**Exercise prompt:** Reproduce verbatim the lines of the material from the one containing "This screenshot has width=581, height=409." through the one containing "Action: 217,535", both included.

**Data excerpts:**
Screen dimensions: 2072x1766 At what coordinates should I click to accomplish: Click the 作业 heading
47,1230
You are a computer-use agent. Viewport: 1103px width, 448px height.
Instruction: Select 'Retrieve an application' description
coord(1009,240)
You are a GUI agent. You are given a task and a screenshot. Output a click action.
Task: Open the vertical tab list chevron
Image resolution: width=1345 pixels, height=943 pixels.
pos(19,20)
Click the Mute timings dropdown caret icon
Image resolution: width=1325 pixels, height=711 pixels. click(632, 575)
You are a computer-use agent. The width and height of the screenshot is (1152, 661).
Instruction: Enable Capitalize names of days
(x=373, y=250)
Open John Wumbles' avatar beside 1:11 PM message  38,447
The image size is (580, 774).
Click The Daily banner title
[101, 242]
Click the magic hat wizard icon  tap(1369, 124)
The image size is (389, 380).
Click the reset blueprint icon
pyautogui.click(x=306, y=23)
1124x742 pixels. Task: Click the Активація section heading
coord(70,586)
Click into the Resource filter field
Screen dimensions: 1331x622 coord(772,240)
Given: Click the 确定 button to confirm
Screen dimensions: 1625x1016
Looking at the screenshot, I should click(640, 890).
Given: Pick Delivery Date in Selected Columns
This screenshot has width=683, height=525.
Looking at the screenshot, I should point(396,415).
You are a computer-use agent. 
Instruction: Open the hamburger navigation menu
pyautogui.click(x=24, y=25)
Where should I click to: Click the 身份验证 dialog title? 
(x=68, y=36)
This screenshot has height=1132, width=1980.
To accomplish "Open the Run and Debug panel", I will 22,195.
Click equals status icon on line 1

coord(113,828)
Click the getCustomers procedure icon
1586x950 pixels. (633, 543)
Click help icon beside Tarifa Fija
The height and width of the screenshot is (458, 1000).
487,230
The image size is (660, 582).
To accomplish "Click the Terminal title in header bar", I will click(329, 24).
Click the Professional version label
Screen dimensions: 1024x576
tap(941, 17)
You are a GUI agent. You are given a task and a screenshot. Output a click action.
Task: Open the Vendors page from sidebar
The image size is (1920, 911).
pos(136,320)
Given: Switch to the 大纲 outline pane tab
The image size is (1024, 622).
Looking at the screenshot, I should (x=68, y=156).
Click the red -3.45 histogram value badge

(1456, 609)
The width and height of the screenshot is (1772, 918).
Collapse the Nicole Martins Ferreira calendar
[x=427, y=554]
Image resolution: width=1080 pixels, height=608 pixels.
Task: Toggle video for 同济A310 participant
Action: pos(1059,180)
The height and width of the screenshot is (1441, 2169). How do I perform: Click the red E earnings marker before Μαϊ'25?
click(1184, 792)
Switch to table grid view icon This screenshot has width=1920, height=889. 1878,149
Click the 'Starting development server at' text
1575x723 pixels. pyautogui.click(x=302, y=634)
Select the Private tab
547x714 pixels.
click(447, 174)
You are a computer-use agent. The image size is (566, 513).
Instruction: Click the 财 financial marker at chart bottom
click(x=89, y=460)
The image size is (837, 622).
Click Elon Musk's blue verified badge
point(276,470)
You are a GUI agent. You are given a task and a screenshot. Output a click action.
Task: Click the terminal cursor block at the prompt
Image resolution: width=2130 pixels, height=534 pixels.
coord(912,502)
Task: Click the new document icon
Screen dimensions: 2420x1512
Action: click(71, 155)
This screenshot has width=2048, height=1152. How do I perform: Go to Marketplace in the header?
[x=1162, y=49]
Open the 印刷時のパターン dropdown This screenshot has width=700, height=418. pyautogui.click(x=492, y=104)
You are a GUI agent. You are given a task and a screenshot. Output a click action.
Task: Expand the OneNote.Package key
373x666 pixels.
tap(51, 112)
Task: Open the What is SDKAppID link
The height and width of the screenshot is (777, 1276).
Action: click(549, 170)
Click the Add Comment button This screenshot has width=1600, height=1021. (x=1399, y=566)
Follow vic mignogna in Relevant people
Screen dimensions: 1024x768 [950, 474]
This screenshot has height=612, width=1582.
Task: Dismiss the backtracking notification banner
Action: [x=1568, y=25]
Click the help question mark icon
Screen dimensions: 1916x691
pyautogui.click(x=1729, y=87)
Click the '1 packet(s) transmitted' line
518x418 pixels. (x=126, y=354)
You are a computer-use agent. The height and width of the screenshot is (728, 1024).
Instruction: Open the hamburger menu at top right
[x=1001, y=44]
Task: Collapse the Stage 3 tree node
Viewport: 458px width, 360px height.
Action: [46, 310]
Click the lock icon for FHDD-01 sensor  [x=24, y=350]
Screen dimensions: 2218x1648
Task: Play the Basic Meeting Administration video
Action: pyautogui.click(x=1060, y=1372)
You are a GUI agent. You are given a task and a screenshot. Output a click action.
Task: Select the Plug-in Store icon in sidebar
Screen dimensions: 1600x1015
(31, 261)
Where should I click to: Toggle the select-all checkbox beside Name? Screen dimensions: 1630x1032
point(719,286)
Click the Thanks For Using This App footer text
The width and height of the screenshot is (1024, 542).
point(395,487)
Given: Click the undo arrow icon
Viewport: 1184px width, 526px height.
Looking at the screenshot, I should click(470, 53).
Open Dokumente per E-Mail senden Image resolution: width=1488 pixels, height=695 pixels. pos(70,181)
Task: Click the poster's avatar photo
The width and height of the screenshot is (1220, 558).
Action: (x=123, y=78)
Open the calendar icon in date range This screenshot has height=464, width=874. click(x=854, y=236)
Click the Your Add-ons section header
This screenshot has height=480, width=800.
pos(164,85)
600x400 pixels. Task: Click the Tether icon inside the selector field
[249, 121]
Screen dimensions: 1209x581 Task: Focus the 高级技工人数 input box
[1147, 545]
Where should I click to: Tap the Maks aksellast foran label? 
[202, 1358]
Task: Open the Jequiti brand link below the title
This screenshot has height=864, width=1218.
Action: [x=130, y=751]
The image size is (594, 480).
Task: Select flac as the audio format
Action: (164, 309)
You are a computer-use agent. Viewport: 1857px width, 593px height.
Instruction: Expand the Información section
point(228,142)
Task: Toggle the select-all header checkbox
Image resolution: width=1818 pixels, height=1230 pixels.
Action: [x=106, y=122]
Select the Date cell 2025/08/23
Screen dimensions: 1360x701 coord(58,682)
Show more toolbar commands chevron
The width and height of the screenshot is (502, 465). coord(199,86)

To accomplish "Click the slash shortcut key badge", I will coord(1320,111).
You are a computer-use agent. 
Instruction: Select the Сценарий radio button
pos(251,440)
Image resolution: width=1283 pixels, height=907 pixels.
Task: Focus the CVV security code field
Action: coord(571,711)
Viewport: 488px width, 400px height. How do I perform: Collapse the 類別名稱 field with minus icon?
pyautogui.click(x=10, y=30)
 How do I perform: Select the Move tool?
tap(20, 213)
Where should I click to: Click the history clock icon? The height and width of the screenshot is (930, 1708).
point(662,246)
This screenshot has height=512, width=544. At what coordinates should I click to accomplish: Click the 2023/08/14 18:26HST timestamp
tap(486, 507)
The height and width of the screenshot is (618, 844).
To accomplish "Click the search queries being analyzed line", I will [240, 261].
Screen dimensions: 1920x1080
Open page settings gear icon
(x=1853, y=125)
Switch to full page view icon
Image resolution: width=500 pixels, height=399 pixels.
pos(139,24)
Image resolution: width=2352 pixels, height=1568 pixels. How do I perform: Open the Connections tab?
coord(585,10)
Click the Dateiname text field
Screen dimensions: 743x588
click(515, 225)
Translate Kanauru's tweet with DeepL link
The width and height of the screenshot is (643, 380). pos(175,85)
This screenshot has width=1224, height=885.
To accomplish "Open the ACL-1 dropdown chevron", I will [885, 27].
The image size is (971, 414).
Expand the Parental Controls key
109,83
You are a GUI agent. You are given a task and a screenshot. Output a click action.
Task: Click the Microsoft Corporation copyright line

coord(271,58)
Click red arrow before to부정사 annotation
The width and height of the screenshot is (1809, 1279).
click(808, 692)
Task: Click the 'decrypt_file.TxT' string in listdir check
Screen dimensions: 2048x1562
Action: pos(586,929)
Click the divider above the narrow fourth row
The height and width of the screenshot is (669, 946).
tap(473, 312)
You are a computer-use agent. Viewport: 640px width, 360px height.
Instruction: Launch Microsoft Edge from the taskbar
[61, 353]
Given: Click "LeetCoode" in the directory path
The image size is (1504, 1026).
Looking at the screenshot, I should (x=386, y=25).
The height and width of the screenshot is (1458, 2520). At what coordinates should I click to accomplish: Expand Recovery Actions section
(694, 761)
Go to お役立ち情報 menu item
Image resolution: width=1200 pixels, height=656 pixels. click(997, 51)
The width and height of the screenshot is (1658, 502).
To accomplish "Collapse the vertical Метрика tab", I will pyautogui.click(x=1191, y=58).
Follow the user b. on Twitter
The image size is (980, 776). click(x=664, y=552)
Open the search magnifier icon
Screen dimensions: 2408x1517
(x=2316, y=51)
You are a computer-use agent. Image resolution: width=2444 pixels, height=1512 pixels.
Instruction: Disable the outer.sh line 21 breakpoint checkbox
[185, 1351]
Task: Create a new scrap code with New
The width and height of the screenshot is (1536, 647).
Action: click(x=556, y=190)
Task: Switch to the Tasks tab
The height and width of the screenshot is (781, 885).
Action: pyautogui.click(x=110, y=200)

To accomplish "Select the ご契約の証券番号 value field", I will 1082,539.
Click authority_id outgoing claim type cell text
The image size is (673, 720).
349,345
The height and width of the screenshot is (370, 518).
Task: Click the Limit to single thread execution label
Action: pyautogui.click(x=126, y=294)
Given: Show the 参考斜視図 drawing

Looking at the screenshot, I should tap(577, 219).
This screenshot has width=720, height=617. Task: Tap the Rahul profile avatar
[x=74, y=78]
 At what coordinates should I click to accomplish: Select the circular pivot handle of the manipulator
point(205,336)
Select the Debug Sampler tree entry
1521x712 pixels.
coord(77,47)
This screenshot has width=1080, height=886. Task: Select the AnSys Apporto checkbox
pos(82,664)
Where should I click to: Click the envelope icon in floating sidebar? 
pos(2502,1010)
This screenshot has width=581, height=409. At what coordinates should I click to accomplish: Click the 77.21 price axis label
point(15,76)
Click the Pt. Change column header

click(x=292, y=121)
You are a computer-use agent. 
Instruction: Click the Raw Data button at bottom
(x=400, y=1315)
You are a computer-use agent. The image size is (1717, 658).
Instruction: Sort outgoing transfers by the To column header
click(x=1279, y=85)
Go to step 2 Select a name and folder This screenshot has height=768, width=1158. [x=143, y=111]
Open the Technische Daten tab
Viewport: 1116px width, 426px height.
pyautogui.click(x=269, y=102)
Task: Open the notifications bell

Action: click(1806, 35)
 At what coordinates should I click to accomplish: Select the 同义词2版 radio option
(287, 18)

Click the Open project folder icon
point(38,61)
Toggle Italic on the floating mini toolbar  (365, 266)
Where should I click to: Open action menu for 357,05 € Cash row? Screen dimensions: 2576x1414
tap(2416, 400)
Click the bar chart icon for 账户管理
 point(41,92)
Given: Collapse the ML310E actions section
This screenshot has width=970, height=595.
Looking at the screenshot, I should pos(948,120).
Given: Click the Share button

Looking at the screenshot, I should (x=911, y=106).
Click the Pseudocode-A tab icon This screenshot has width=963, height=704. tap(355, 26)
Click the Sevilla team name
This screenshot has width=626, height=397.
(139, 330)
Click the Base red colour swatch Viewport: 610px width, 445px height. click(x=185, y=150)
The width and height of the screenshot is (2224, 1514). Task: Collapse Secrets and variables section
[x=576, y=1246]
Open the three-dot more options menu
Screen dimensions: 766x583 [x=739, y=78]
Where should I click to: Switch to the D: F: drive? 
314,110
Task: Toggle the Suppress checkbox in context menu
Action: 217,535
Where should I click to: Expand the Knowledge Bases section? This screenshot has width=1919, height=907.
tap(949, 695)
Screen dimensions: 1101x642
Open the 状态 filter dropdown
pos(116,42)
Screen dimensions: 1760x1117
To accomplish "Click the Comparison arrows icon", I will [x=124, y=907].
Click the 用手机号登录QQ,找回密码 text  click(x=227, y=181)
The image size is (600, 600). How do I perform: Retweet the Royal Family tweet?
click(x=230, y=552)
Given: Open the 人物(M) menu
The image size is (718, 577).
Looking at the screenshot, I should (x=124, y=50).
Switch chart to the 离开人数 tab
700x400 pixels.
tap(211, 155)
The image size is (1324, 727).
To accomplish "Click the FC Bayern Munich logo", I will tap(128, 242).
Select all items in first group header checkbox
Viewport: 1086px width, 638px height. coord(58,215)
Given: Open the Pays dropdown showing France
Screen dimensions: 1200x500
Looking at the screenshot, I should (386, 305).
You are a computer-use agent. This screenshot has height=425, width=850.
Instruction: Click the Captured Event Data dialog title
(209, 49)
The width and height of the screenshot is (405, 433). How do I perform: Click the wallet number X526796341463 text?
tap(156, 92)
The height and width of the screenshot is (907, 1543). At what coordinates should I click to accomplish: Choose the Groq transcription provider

**Solution for this problem:**
This screenshot has width=581, height=409. At what coordinates should I click to accomplish: Click the 77.21 price axis label
point(15,76)
Click the Pt. Change column header

click(x=292, y=121)
You are a computer-use agent. 
Instruction: Click the Raw Data button at bottom
(x=400, y=1315)
You are a computer-use agent. The image size is (1717, 658).
Instruction: Sort outgoing transfers by the To column header
click(x=1279, y=85)
Go to step 2 Select a name and folder This screenshot has height=768, width=1158. [x=143, y=111]
Open the Technische Daten tab
Viewport: 1116px width, 426px height.
pyautogui.click(x=269, y=102)
Task: Open the notifications bell

Action: click(1806, 35)
 At what coordinates should I click to accomplish: Select the 同义词2版 radio option
(287, 18)

Click the Open project folder icon
point(38,61)
Toggle Italic on the floating mini toolbar  (365, 266)
Where should I click to: Open action menu for 357,05 € Cash row? Screen dimensions: 2576x1414
tap(2416, 400)
Click the bar chart icon for 账户管理
 point(41,92)
Given: Collapse the ML310E actions section
This screenshot has width=970, height=595.
Looking at the screenshot, I should pos(948,120).
Given: Click the Share button

Looking at the screenshot, I should (x=911, y=106).
Click the Pseudocode-A tab icon This screenshot has width=963, height=704. tap(355, 26)
Click the Sevilla team name
This screenshot has width=626, height=397.
(139, 330)
Click the Base red colour swatch Viewport: 610px width, 445px height. click(x=185, y=150)
The width and height of the screenshot is (2224, 1514). Task: Collapse Secrets and variables section
[x=576, y=1246]
Open the three-dot more options menu
Screen dimensions: 766x583 [x=739, y=78]
Where should I click to: Switch to the D: F: drive? 
314,110
Task: Toggle the Suppress checkbox in context menu
Action: 217,535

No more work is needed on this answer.